Haris Gunawan(1*), Dian Afriyanti(2)

(1) Badan Restorasi Gambut, Republik Indonesia
(2) Badan Restorasi Gambut, Republik Indonesia
(*) Corresponding Author

Abstract


Pengelolaan lahan gambut berkelanjutan diupayakan dengan restorasi lahan gambut untuk mempercepat pemulihan fungsi ekosistem rawa gambut pada satu kesatuan hidrologis gambut dan untuk perlindungan dan pengaturan tata air alaminya. Kajian ini mengobservasi potensi skema perhutanan sosial sebagai salah satu strategi merestorasi lahan gambut dengan mencermati kebijakan praktik (lokal) di masyarakat, potensi keekonomian dan kawasan yang berpotensi. Kajian ini berdasarkan desk study, pencermatan terhadap hasil penelitian mitra penelitian Deputi Penelitian dan Pengembangan Badan Restorasi Gambut, khususnya terkait paludikultur yang dikategorikan sebagai studi kasus yang memungkinkan bagi perhutanan sosial, juga dilaksanakan observasi lapangan untuk pendalaman studi kasus. Kajian ini memdapatkan gambaran bahwa PP No. 57/2016 dapat mendukung sinergi dengan konsep perhutanan sosial. Beberapa praktik (lokal) memungkinkan partisipasi masyarakat dalam pengelolaan lahan gambut dengan mendapatkan keuntunan dari berbagai jasa ekosistem (pada studi kasus di Sungai Beras, Tanjung Jabung Timur, Jambi), paludikultur yang dapat merevegetasi dan berintegrasi dengan pengelolaan hutan terdekat (studi kasus revegetasi Hutan Lindung Londerang, Tanjung Jabung Timur, Jambi), menurunkan konflik sosial (studi kasus di Kesatuan Pengeloaan Hutan Lindung Gambut Beram Itam, Tanjung Jabung Barat), Jambi); sementara di Kepulauan Meranti, riset aksi agroforestry mendapatkan bahwa kesadaran masyarakat tentang praktik bijak pengelolaan produk kayu dan non kayu berpotensi untuk diterapkan dalam praktik perhutanan sosial. Sementara, restorasi gambut terintegrasi dimungkinkan dengan mengadaptasikan konsep perhutanan sosial pada kawasan gambut berfungsi budidaya. Hal ini dapat meningkatkan manfaat bagi masyarakat baik keekonomian dari pertanian dan jasa ekosistem lainnya yang disedikakan oleh model pengelolaan kehutanan; dan memfasilitasi perubahan bertahap bagi reforestai di lahan gambut. Perhutanan sosial di lahan gambut memiliki potensi menjadi tradeoff antara kepentingan sosial, nilai ekonomi, dan lingkungan.
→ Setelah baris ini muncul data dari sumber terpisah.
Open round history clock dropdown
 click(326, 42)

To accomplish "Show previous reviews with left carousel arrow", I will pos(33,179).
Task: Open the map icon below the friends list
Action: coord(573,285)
Potential Implementation of Social Forestry in Engaging Community Participation in Restoring Peatlands

Abstract

Sustainable peatland management of tropical peatland is efforted by restoration to accelerate restoring peatland ecosystem function within an area of Peatland Hydrological Unit (PHU), and to preserve water and regulate water system in a natural way. This study observes the possibility of social forestry scheme as a strategy to restore peatlands by discussing regulations, local practices of communities, potential economic benefits, and potential areas. Our observation is based on desk study and reviewing research outputs
of Deputy Research and Development of Peat Restoration Agency particularly related paludiculture, we classified the case study which social-forestry enabler, as well as field observation. This shows that PP No. 57/2016 enables peat restoration operationalizing with
social forestry concepts. Some (local) practices enable community participation in managing peatlands by gaining benefits from several ecosystem services (case study in Sungai Beras, East Tanjung Jabung, Jambi), integrating with other forestry management nearby (case study in Protected Peat Forest Londerang, East Tanjung Jabung, Jambi), decreasing social conflict (case study in Beram Itam, West Tanjung Jabung, Jambi); while in Kepulauan Meranti, action research in agroforestry elicited that the awareness about the wise practices in managing timber product and non timber forest product is potential for social forestry practices. Meanwhile, integrated peat restoration is possible by adapting the concept of forestry to cultivation function of peatlands. This practice will increase the benefit to the communities from economic benefits from agriculture and ecosystem services provided by forestry management model in a longer period; and facilitate a stepwise change towards reforestation. Social forestry in peatland has the potential to be a trade-off between social interests, economic values, and environment.


Keywords


economic benefits; ecosystem service; peat restoration; local practices; social foresty; jasa ekosistem; manfaat ekonomi; perhutanan sosial; praktik lokal; restorasi gambut

Full Text:

PDF


References

Blake D, Hinwood AL, Horwitz P. 2009. Peat fires and air quality: Volatile organic compounds and particulates. Chemosphere 76(3), 419-423. doi: http://dx.doi.org/10.1016/j.chemosphere.2009.03.047

BRG. 2016. Rencana Strategis Badan Restorasi Gambut 2016-2020.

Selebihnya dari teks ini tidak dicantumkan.